François Perret chef pâtissier du Ritz, meilleur pâtissier de restaurant du monde, a été désigné Bressan de l’année 2019 par l’Académie de la Bresse le 12 février à Ainterexpo. Une 15e édition qui a mis également à l’honneur Georges Blanc
On voit sur le regard des gens si c’est une bonne recette. Quelqu’un qui mange ne peut pas mentir ». Dans son hôtel grand luxe 5 étoiles de la place Vendôme à Paris, François Perret en a vu briller des milliers d’autres dans les yeux gourmands et reconnaissants des heureux clients. On se damnerait, vendrait son âme à mille petits diablotins pour déguster sa Madeleine dodue, son Entremets marbré, sa Barquette caramel ou encore son Cheesecake fraise des bois.

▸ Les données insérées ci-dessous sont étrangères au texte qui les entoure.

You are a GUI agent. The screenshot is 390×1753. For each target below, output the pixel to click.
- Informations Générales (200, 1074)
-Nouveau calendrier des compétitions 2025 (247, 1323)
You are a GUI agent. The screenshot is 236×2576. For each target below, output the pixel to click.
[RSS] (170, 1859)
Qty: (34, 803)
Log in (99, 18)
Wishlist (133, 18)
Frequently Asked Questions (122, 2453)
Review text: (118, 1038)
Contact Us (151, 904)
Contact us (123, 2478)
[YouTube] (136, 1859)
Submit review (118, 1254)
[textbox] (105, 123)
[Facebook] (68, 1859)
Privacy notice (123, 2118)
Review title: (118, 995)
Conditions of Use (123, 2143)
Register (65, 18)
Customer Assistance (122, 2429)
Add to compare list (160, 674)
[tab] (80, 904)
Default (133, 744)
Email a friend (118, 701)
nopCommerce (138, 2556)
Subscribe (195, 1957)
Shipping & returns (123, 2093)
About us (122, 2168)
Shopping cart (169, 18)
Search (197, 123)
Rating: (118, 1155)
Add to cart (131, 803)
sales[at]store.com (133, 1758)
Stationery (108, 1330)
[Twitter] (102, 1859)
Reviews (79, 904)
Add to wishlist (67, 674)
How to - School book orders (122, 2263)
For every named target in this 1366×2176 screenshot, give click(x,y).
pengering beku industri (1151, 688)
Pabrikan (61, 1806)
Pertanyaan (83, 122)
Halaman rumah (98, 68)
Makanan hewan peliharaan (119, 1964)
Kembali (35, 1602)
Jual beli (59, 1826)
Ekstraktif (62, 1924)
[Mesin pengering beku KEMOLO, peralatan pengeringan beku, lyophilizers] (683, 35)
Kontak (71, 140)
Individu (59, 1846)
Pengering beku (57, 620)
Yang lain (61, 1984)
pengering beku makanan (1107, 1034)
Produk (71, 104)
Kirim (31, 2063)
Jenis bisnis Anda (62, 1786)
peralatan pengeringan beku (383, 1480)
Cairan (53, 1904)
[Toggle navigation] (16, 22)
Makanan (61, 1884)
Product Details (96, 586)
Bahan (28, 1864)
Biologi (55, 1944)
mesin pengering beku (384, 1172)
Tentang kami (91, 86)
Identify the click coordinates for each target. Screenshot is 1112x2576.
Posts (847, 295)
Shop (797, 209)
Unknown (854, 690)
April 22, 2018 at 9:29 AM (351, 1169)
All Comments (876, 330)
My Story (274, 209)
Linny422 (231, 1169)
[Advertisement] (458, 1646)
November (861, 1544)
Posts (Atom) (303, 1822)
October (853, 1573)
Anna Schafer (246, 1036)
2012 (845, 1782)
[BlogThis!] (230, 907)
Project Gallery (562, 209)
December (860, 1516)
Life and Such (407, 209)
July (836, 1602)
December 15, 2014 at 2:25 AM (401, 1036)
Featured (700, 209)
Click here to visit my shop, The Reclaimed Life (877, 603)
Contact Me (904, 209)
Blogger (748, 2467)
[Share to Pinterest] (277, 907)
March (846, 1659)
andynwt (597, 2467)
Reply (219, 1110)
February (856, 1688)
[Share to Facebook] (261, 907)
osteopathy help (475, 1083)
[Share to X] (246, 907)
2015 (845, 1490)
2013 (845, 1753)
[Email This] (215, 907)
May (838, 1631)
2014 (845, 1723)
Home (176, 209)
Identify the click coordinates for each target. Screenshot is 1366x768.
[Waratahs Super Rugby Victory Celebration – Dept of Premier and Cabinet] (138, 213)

Le Ritz, magique et mythique !
48 000 m2, 140 chambres, 600 salariés, une brigade de 30 pâtissiers, 8 salons de réception, 6 points de vente différents et 450 000 000€ investis pour sa réouverture. Mais les chiffres astronomiques ne tournent pas la tête au chef pâtissier du Ritz. Il garde l’esprit clair, lucide et terre à terre. Conscient qu’il ne faut jamais s’asseoir sur ses lauriers. À l’aube de la quarantaine, François a été élu en octobre dernier meilleur chef pâtissier de restaurant du monde. Une consécration qui récompense le parcours exceptionnel de cet artisan passionné qui, en une quinzaine d’années, a gravi un à un tous les échelons. « Un titre comme celui-ci, ça rassure, ça motive ».
Un parcours sans faute
François est né à Fleyriat. Il a passé en Bresse les dix-neuf premières années de sa vie agrémentées de repas de famille. Autour de la table de Polliat, des souvenirs dignes de la Madeleine de Proust quand arrivait le moment attendu du dessert. « Il y a toujours beaucoup de mystère autour du dessert. Un dessert c’est quelque chose qui ne se dévoile pas tout de suite. Il accompagne tous les grands événements de la vie. J’ai trouvé intéressant de m’orienter vers un métier qui pouvait apporter autant de plaisir ». Apprentissage au CECOF d’Ambérieu-en- Bugey, puis direction Grenoble pour passer un CAP de chocolatier avant un départ pour la Capitale et ses tables prestigieuses : « J’ai postulé comme apprenti au Ritz en 2002, mais il n’y avait pas de place. Le chef de l’époque m’a dit d’aller voir au Four Seasons ». François exerce au Georges V jusqu’en 2008 d’abord comme apprenti puis comme sous-chef. Une bonne école. Un passage par l’hôtel Meurice, le Lancaster sur les Champs-Élysées, l’Abeille (Shangri-La Hôtel) et puis la consécration avec le Ritz depuis quatre années.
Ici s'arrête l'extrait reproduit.